O Łukaszu Zbonikowskim w zasadzie nie powinno się mówić. Poseł PiS oskarżony przez żonę o napaść i przemoc fizyczną nadal może liczyć na wsparcie partii Jarosława Kaczyńskiego. Prezesa najwyraźniej nie rażą liczne naruszenia, których dopuszczał się Zbonikowski. Poseł sypiał z działaczką PiS-u, zdradzając tym samym żonę i jednocześnie deklarując radykalny katolicyzm. Dwukrotnie miał rzucić się na żonę z pięściami, do tego regularnie poniżając ją swoimi wypowiedziami.
Sprawa rozwodowa Zbonikowskich jest już w toku, jednak to, co opublikowała ostatnio Gazeta Wyborcza jeszcze bardziej pogrąża polityka. Jego żona podczas przeszukiwania rzeczy męża w chwili odkrycia zdrady, znalazła dziwny rękopis zatytułowany "Przepis na żonę".
Żona ma być ładna, żeby seks nie był przymusem. Niewysoka, z płaską głową, żeby można było na niej postawić szklankę z piwem. Do tego posłuszna, inteligentna i w miarę majętna. Powinna być katoliczką - by wiedziała, gdzie jej miejsce. Dobrze, aby była naiwna, bo uwierzy w co trzeba - cytuje Wyborcza.

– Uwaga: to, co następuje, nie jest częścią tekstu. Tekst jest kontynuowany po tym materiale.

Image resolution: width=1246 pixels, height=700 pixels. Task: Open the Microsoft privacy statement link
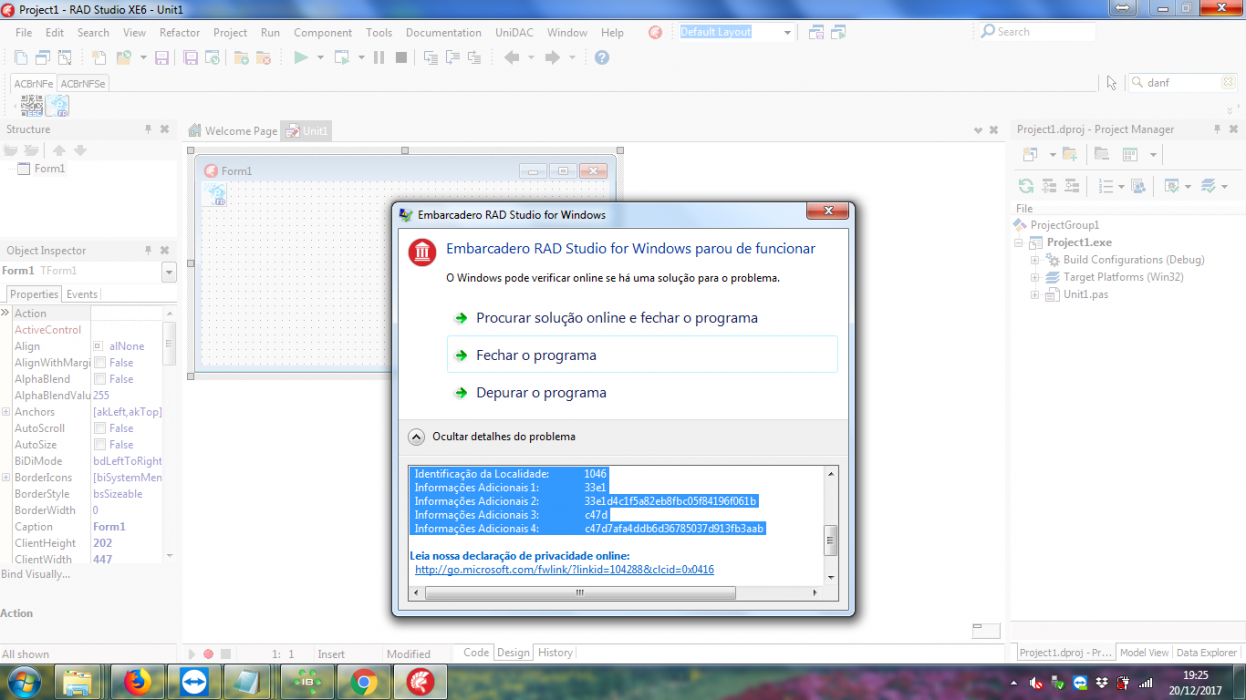(x=564, y=570)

Zrozumiałam, bo to przepis na mnie - mówi Monika Zbonikowska w rozmowie z dziennikiem.
Nazywał mnie krową. Upokarzał, poniżał, wyśmiewał. A jednocześnie chodził na pielgrzymki do Częstochowy, jeździł na zloty Radia Maryja, zamawiał msze święte w naszej wspólnej intencji - dodaje.
Przypomnijmy, że poseł PiS nie przyznaje się do stawianych mu zarzutów.